On May 21, 1975, Representative Stevens posed various questions to Representative Gejdenson concerning the priority of mortgage payments under a utility receivership. Representative Gejdenson stated: "[T]he mortgage payment is an obligation of the landlord. The mortgage payment would then come out of the funds last on the list, in that they would be funds that would be given to the landlord following the payment of utility bills . . . following the payment of the receiver's fees . . . following the payment of utility costs . . . then you would have payments of the overdue portion of the utility bill, and finally the landlord would receive all funds that have not been expended Therefore, it would be last." See 18 H.R. Proc., Pt. 9, 1975 Sess., pp. 4354-55.

Finally, the plaintiff apparently argues that a finding that CNG has priority would encourage dilatory tactics on the part of debtors. Our Supreme Court has stated that the courts are not the proper audience to address public policy arguments when the legislature has established the priority of payments. SeeHartford Electric Light Co. v. Tucker, supra, p 94."Section 16-262f permits public service companies to petition for a statutory rent receivership under limited circumstances that are statutorily linked to the [General Statutes] § 16-262e (a) prohibition on the termination of utility services. Under § 16-262e (a), service may not be terminated: (1) to a residential dwelling; (2) despite nonpayment of a delinquent account; (3) for service billed directly to the residential building's lessor, owner, agent or manager; and (4) when it is impracticable for occupants of the building to receive service in their own name. Unable to terminate service to such a residential dwelling, public service companies are expressly instructed, by § 16-262e (a) to pursue the remedy provided in section 16-262f.The summary rent receivership proceedings authorized by § 16-262f constitute a statutory trade-off for the requirement of continued service imposed by § 16-262e (a)." (Internal quotation marks omitted.) Connecticut Light Power Co. v. DaSilva, 231 Conn. 441, 445-46, 650 A.2d 551 (1994). The court finds that the plaintiff's arguments concerning dilatory tactics are without merit since the legislature has already weighed the competing policies underlying why a utility company should have priority.

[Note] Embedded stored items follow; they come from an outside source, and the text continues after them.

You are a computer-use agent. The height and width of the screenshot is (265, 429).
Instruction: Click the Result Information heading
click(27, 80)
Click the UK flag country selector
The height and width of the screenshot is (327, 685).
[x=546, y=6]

A similar conclusion was reached in Connecticut-American Water Co. v. Stern, supra, in which a water company sought to compel a foreclosure receivership to pay it for past due arrearages. The court, Hendel J., indicated that the receivership created in the foreclosure action was not one of the receiverships given priority over a utility receivership created pursuant to General Statutes § 16-262. Id. The court ordered the receiver to pay the utility company for past and present water bills. Id.

Based upon the statutory language of General Statutes § 16-262f (e), the legislative history of General Statutes § 16-262f, and the case law previously cited, the court finds that CNG's utility receivership has priority over the plaintiff.

PLAINTIFF'S CONSTITUTIONAL CLAIM

The plaintiff also argues that it must have priority over CNG's receivership because granting priority to CNG would constitute an unconstitutional taking of the plaintiffs property and violate the plaintiffs due process rights. The plaintiff claims that it had received an assignment of rents within the relevant mortgage, exercised the assignment and now has full title to the rents. The plaintiff insists that granting a receivership to CNG without notice of the hearing and an opportunity to be heard by other creditors would result in a violation of its. due process interests. The plaintiff explains that the legislature is presumed to have intended a reasonable, just and constitutional result, and therefore, its assignment of rents must have priority.

CNG argues that the plaintiffs assignment of rents has no effect on the issue of priority because no other creditor could have a receivership aside from the plaintiff if a mortgagor executed a valid assignment of rents. CNG contends that this result would act contrary to the purpose of General Statutes § 16-262f. In addition, CNG insists that notice to the plaintiff was unnecessary because the sole factual issue to be determined is whether an amount is due and owing between the owner, agent, lessor or manager and CNG. See General Statutes § 16-262f (a)(2).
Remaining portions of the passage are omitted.